The study is the first to directly test the hypotheses of rafting and future studies are planned to scour the fossil record for “ghost lineages”: animals that came to Madagascar but then went extinct and were replaced by later arrivals.

“The findings of this study help us understand how islands accumulate biodiversity over time and can be used in modelling the time frame required to readjust following climate change or natural disasters,” Dr Samonds said.

“Rafting as a general phenomenon applies to any landmass isolated by oceanic waters and the same kinds of modeling could be used to investigate other islands.

“Some types of arrivals were not across the ocean (such as marsupials which arose while Australia was still part of Gondwana), but other arrivals to places like New Zealand and Fiji could be investigated by modeling ocean currents and winds in the same way.

“These findings are a step toward explaining the uniqueness of the fauna and the current species diversity of the world's fourth largest island,” she said.
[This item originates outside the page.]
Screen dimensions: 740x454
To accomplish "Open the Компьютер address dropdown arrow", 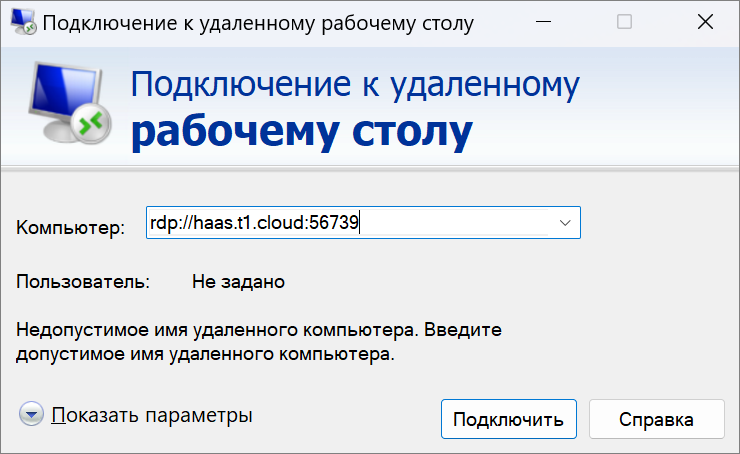I will click(x=565, y=223).
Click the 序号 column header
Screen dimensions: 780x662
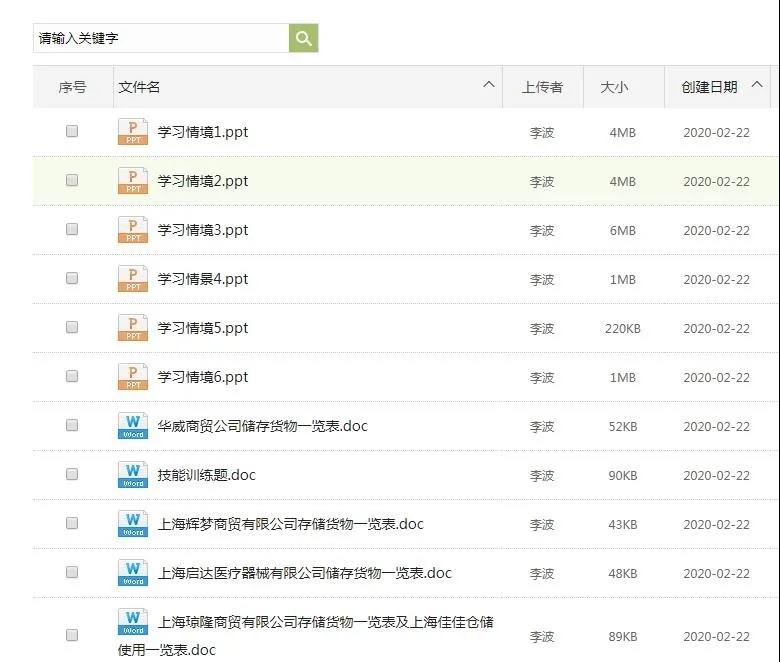pyautogui.click(x=72, y=87)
To determine how and when Madagascar's vertebrates arrived, Dr Samonds and colleagues from the USA, Germany, China, and Madagascar combined biogeographic, geophysical, and oceanographic information, to analyse how arrival rates changed over time and relative to area of origin, prevailing ocean currents, and the island's distance from other land masses.

The findings of the study are being published in the Proceedings of the National Academy of Sciences, USA.